= TRECHO FORNECIDO =
Alter Bridge - São Paulo 2023

NOTA DO CRÍTICO
Nota do Público 4 (1 Votos)

Apesar de a temperatura estar transitando entre os 33 e os 32ºC, a tarde daquele 08 de novembro tinha um clima amistoso na cidade de São Paulo em pleno meio de semana. Naquele dia, as ruas seguiam sua rotina. Movimentadas, empoeiradas, poluídas, esfumaçadas e repletas de transeuntes das mais distintas características.


 Um movimento diferente, porém, era presenciado nos arredores do metrô Barra Funda. Junto do trânsito normal de pessoas indo e vindo entre Uninove e o terminal, as calçadas próximas eram tomadas por um tom enegrecido. E ele, de fato, dava uma conotação destoante para o cotidiano daquele cenário urbano.


Uma fila linear, que se estendia da Rua Tagipurú à Avenida Francisco Matarazzo, apresentava um volume chamativo de pedestres para uma plena quarta-feira de fim de tarde. Era como uma trilha de formigas rumo ao formigueiro. E o ponto central era o Espaço Unimed, local onde, dali a algumas horas, seria recebido, pela segunda vez em terreno paulistano, o Alter Bridge.


O curioso foi notar que o lado de fora da casa de shows exalava uma passividade contagiante a partir das conversas paralelas que, surpreendentemente, não eram rompidas pelos ecos dos vendedores ambulantes. Afinal, na ocasião, era possível contar nos dedos o número de comerciantes oferecendo algum tipo de souvenir do evento.


Dentro do Espaço Unimed, já às 20h, as pistas já se encontravam densamente preenchidas. Inclusive, àquela altura, vários eram os pagantes que optavam pela estratégia de sentar na tentativa de garantir seu metro quadrado, deixando ainda menos espaços livres para circulação.


Às 20h25, aqueles que estavam sentados levantaram, abrindo um confortável espaço e fazendo com que a plateia, no geral, pudesse andar alguns passos para mais perto do palco. Pouco depois, as medidas de segurança e a apresentação da casa foram transmitidas nos telões a um volume razoável, energizando repentinamente o público, que, de súbito, se colocou em um alerta tal como se o show fosse começar naquele momento.


A passagem de som da bateria e da guitarra, realizada naquele instante, poderia ter sido uma alegre distração, não fosse o fato de o palco ainda estar escuro, pelo volume da música ambiente e pela intensidade das conversas paralelas. Nesse ínterim, quanto mais o tempo passava, mais olhos curiosos eram vistos direcionando a visão ao palco.


Às 20h46, qualquer que fosse o burburinho ocorrido nas cortinas do palco causava repentino alvoroço. Minutos mais tarde, os telões se apagam, mantendo apenas a luz branca central acesa. Nisso, apenas a frente das pistas recebia luz, causando a impressão de adoração quase mitológica por figuras que ainda subiriam ao palco.


Foi no último segundo que antecedia a passagem das 20 para às 21h, em uma pontualidade assustadora, que o palco se iluminou com um tom de azul místico. Dali, se seguiu um estrondo de palmas e gritos estridentes enquanto os integrantes se posicionaram ao palanque já introduzindo Silver Tongue, dando início, assim, à apresentação do Alter Bridge. Durante a execução da faixa, cheia de pressão, o público cantou em coro o refrão e se dividia freneticamente entre gritos histéricos e olhares de pura admiração. Aproveitando a situação e sem o mínimo de esforço, Myles Kennedy conseguiu puxar palmas da plateia durante a última repetição do refrão.

= OBJETIVO A =
Reproduza fielmente a parte da resenha do show que começa nas palavras "Apesar de a" e termina após as palavras "daquele cenário urbano.".

= Dados de origem =
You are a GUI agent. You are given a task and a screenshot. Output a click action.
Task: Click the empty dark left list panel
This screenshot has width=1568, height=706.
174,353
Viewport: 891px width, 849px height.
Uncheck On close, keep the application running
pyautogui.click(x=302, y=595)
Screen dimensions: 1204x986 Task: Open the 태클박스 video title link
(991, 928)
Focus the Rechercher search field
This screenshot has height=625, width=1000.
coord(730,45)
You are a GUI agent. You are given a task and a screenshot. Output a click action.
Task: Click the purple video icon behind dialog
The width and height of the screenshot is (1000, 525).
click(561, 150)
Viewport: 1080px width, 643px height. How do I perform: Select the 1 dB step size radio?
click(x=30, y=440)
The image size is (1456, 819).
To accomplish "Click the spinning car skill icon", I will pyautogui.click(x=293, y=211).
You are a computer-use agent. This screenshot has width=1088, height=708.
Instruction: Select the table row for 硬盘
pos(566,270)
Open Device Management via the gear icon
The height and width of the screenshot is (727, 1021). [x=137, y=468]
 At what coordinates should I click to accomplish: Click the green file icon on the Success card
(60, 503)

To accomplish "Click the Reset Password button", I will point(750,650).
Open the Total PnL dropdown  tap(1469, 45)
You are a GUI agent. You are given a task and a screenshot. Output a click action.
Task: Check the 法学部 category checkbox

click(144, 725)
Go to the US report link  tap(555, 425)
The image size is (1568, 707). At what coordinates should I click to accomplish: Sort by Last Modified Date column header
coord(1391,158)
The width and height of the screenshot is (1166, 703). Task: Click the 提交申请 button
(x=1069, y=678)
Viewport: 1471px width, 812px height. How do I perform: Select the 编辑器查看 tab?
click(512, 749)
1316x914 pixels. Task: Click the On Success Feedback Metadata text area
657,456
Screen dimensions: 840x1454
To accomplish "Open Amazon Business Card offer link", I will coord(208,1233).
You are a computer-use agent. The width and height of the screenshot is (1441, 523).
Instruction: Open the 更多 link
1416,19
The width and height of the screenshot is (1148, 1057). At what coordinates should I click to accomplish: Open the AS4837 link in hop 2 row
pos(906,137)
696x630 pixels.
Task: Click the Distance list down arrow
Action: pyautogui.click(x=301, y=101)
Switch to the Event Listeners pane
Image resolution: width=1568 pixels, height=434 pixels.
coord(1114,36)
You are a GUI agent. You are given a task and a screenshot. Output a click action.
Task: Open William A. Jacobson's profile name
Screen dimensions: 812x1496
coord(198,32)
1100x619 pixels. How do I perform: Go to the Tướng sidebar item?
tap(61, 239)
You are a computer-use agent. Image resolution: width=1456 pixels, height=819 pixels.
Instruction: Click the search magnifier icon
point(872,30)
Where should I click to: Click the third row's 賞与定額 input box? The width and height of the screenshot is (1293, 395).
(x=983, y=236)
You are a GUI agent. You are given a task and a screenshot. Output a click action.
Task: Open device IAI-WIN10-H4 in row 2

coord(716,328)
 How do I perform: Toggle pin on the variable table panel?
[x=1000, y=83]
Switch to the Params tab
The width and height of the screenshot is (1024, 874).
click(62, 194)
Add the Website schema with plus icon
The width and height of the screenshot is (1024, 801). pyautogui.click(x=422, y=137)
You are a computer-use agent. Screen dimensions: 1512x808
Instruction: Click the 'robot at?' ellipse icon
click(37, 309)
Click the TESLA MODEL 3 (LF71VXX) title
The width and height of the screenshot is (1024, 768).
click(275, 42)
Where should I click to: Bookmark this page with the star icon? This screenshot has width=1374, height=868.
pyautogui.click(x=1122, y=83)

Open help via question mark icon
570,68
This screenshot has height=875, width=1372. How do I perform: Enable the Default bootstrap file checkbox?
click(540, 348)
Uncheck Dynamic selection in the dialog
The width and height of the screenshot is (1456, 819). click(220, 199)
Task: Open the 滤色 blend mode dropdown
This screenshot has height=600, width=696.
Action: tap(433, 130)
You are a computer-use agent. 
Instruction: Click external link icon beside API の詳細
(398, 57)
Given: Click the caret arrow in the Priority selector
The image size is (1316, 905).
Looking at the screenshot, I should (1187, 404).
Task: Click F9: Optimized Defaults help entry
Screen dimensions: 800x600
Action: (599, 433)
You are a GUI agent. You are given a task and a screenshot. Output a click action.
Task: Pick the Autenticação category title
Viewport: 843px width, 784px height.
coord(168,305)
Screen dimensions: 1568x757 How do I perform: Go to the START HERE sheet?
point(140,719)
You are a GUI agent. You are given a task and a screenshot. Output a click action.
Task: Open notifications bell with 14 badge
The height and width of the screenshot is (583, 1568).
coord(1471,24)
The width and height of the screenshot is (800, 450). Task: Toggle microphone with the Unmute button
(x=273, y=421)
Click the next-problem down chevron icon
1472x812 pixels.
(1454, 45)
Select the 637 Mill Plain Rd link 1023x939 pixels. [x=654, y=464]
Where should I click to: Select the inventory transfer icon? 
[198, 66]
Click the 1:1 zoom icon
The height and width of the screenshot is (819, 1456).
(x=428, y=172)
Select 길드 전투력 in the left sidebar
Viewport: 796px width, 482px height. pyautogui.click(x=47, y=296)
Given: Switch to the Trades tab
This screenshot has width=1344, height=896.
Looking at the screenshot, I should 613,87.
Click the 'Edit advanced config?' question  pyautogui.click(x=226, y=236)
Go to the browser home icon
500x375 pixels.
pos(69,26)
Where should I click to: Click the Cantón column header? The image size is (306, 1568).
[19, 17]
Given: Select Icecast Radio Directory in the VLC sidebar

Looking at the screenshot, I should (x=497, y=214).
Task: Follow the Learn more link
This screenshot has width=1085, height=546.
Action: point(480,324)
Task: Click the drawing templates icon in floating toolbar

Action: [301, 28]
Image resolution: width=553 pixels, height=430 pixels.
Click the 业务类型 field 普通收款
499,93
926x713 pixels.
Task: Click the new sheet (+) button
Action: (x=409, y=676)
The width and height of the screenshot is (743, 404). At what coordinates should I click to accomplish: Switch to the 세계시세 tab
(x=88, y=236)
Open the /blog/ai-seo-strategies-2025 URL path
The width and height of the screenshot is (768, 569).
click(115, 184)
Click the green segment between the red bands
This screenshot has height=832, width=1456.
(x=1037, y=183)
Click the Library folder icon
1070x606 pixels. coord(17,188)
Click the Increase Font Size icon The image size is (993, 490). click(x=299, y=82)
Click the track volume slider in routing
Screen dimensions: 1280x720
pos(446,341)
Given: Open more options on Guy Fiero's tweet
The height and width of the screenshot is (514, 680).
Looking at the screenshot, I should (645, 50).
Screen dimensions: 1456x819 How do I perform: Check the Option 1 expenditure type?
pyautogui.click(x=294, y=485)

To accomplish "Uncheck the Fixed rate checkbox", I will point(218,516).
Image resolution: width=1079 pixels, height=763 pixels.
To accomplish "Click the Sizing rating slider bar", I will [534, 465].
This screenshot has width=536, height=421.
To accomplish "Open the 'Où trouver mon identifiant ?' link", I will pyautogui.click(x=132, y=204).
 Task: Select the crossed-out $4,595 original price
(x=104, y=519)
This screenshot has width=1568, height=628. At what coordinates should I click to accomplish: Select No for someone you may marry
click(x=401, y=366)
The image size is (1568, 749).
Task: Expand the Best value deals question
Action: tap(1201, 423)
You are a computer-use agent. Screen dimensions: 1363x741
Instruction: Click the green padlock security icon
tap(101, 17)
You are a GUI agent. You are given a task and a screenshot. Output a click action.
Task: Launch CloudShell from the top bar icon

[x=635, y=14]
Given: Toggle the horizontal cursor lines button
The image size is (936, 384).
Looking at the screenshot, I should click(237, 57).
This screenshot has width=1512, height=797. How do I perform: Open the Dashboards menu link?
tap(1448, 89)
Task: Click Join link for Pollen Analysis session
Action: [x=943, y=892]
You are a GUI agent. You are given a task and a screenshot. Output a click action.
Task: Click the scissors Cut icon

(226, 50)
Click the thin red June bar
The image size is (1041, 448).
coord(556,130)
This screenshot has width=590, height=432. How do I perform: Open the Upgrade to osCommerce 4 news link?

= OBJETIVO B =
Organize como lista numerada as linhas dos Dados de origem, do início delas até a linha que contém "I will point(750,650).", inclusive, omitindo as linhas em branco.

= RESPOSTA DA TAREFA A =
Apesar de a temperatura estar transitando entre os 33 e os 32ºC, a tarde daquele 08 de novembro tinha um clima amistoso na cidade de São Paulo em pleno meio de semana. Naquele dia, as ruas seguiam sua rotina. Movimentadas, empoeiradas, poluídas, esfumaçadas e repletas de transeuntes das mais distintas características.


 Um movimento diferente, porém, era presenciado nos arredores do metrô Barra Funda. Junto do trânsito normal de pessoas indo e vindo entre Uninove e o terminal, as calçadas próximas eram tomadas por um tom enegrecido. E ele, de fato, dava uma conotação destoante para o cotidiano daquele cenário urbano.

= RESPOSTA DA TAREFA B =
1. You are a GUI agent. You are given a task and a screenshot. Output a click action.
2. Task: Click the empty dark left list panel
3. This screenshot has width=1568, height=706.
4. 174,353
5. Viewport: 891px width, 849px height.
6. Uncheck On close, keep the application running
7. pyautogui.click(x=302, y=595)
8. Screen dimensions: 1204x986 Task: Open the 태클박스 video title link
9. (991, 928)
10. Focus the Rechercher search field
11. This screenshot has height=625, width=1000.
12. coord(730,45)
13. You are a GUI agent. You are given a task and a screenshot. Output a click action.
14. Task: Click the purple video icon behind dialog
15. The width and height of the screenshot is (1000, 525).
16. click(561, 150)
17. Viewport: 1080px width, 643px height. How do I perform: Select the 1 dB step size radio?
18. click(x=30, y=440)
19. The image size is (1456, 819).
20. To accomplish "Click the spinning car skill icon", I will pyautogui.click(x=293, y=211).
21. You are a computer-use agent. This screenshot has width=1088, height=708.
22. Instruction: Select the table row for 硬盘
23. pos(566,270)
24. Open Device Management via the gear icon
25. The height and width of the screenshot is (727, 1021). [x=137, y=468]
26.  At what coordinates should I click to accomplish: Click the green file icon on the Success card
27. (60, 503)
28. To accomplish "Click the Reset Password button", I will point(750,650).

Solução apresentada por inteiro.